NinaJ NinaJ -4 years ago 43
Python Question

word count in all files using for loop

I want to get word frequency per file in all files in a folder.
However, it did not work.

The error was as follows:



C:\Python\Anaconda3\python.exe C:/Python/Anaconda3/frequency.py
Traceback (most recent call last):
File "C:/Python/Anaconda3/frequency.py", line 6, in
for word in file.read().split():
NameError: name 'file' is not defined

Process finished with exit code 1



How can I make it effectively?
Thank you.

import glob
import os
path = 'C:\Python\Anaconda3'
for filename in glob.glob(os.path.join(path, '*.txt')):
wordcount = {}
for word in file.read().split():
if word not in wordcount:
wordcount[word] = 1
else:
wordcount[word] += 1
print(word, wordcount)

Answer Source

As the code stands, you have three obvious errors (although there may be more).

  1. You have a for loop where you change the name of the iterator

    for **filename** in glob.glob(os.path.join(path, '*.txt')):
        ...
        for word in **file**.read.split():
            ...
    
  2. The wordcount dictionary gets re-initialized (and thus erased) in each iteration of your for loop. You can fix this two ways depending on what you are trying to get at:

    a. Move the line wordcount={} to before you start your for loops to prevent clearing out the dictionary after each file. This will give you a total wordcount for all files.

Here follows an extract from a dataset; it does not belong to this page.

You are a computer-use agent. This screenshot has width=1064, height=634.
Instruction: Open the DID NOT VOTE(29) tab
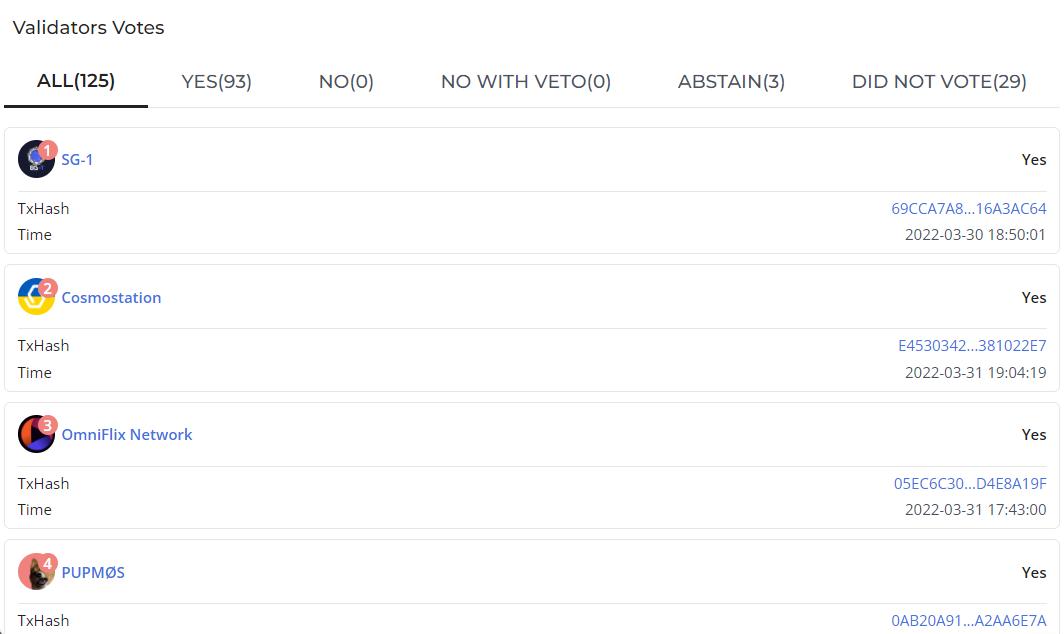[939, 82]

    b. Append wordcount to another dictionary files after each iteration of your loop, that way you have a dictionary where the keys are filenames, and the values are dictionaries containing your wordcounts. This can be a bit confusing, because you now have a dictionary of dictionaries. Referencing individual wordcounts becomes filecounts[filename][word] = count.

  3. Your method of printing dictionaries is incorrect, consider the following instead:

    for word in wordcount:
        print('{word}:\t{count}'.format(word=word, count=wordcount[word]))
    

I would also suggest using a default dictionary (see Docs, this would eliminate the need to check if a word is in the dictionary, and set it to 1.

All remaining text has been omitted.